Dataset entries
◆ ◆ ◆

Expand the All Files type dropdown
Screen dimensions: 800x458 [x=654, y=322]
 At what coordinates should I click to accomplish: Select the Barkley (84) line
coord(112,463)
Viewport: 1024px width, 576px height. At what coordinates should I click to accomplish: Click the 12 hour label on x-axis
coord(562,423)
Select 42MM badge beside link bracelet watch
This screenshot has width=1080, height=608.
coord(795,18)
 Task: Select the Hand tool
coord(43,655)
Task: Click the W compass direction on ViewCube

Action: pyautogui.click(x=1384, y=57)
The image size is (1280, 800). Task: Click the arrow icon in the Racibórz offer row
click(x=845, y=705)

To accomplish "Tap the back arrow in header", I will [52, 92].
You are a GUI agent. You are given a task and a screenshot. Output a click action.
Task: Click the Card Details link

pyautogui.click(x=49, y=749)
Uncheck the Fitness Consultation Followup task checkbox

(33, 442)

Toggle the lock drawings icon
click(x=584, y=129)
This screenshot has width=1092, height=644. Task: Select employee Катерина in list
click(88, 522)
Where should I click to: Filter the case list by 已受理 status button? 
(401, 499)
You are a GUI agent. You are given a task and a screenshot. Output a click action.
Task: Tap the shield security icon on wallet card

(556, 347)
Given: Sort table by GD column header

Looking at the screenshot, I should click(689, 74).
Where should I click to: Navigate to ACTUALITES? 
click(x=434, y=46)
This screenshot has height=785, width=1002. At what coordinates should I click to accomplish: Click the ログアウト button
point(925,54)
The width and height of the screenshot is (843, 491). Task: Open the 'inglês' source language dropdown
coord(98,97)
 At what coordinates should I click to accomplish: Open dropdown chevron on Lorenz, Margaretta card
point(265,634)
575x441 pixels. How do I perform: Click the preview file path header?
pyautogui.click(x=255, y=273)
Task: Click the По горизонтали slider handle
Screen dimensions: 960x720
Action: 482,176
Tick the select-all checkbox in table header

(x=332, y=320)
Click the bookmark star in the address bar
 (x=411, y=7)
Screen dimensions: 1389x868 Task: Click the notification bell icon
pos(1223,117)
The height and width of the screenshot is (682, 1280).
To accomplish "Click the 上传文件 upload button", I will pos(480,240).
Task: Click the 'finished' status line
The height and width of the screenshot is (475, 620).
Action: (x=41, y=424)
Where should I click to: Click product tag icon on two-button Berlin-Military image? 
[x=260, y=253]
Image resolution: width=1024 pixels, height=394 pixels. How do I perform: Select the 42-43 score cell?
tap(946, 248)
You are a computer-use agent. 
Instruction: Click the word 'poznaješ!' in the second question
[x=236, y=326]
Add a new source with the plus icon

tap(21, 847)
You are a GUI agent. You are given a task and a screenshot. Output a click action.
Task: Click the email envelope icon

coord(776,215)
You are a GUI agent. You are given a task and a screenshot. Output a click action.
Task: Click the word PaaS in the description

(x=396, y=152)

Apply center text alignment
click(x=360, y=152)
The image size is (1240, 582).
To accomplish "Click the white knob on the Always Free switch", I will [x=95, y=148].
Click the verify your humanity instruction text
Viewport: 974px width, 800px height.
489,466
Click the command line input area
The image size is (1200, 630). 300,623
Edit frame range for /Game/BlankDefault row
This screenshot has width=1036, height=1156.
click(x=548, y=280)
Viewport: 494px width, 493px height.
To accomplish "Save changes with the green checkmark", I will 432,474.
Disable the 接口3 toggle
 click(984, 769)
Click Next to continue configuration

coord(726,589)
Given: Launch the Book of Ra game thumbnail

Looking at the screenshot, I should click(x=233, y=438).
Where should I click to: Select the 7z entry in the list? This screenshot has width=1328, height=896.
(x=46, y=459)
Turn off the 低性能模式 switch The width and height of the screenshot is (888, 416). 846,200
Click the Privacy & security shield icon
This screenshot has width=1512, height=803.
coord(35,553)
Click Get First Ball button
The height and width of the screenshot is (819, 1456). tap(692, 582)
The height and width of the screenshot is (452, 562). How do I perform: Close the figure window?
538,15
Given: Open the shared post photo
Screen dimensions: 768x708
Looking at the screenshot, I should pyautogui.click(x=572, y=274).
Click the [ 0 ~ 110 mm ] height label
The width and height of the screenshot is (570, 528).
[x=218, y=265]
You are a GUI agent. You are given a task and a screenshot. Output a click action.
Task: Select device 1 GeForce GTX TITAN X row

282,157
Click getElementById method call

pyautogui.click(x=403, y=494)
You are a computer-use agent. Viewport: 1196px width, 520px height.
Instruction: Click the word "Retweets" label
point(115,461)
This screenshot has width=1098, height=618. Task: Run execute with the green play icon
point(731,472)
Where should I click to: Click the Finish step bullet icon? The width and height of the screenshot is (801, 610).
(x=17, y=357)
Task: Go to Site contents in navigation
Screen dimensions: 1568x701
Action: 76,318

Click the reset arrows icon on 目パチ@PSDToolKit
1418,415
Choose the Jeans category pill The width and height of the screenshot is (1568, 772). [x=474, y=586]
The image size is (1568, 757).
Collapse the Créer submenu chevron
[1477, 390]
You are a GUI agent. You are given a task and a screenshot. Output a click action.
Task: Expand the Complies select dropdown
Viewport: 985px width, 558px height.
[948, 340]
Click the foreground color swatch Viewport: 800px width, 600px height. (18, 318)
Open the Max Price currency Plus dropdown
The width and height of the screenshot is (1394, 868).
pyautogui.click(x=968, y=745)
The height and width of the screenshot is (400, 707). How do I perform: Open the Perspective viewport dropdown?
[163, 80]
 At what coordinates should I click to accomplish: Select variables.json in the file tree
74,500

◆ ◆ ◆

Using the entries above, give back exactly the line containing "Instruction: Click the word 'poznaješ!'", the line containing "Click the Privacy & security shield icon", and every line between them, and nothing else.

Instruction: Click the word 'poznaješ!' in the second question
[x=236, y=326]
Add a new source with the plus icon

tap(21, 847)
You are a GUI agent. You are given a task and a screenshot. Output a click action.
Task: Click the email envelope icon

coord(776,215)
You are a GUI agent. You are given a task and a screenshot. Output a click action.
Task: Click the word PaaS in the description

(x=396, y=152)

Apply center text alignment
click(x=360, y=152)
The image size is (1240, 582).
To accomplish "Click the white knob on the Always Free switch", I will [x=95, y=148].
Click the verify your humanity instruction text
Viewport: 974px width, 800px height.
489,466
Click the command line input area
The image size is (1200, 630). 300,623
Edit frame range for /Game/BlankDefault row
This screenshot has width=1036, height=1156.
click(x=548, y=280)
Viewport: 494px width, 493px height.
To accomplish "Save changes with the green checkmark", I will 432,474.
Disable the 接口3 toggle
 click(984, 769)
Click Next to continue configuration

coord(726,589)
Given: Launch the Book of Ra game thumbnail

Looking at the screenshot, I should click(x=233, y=438).
Where should I click to: Select the 7z entry in the list? This screenshot has width=1328, height=896.
(x=46, y=459)
Turn off the 低性能模式 switch The width and height of the screenshot is (888, 416). 846,200
Click the Privacy & security shield icon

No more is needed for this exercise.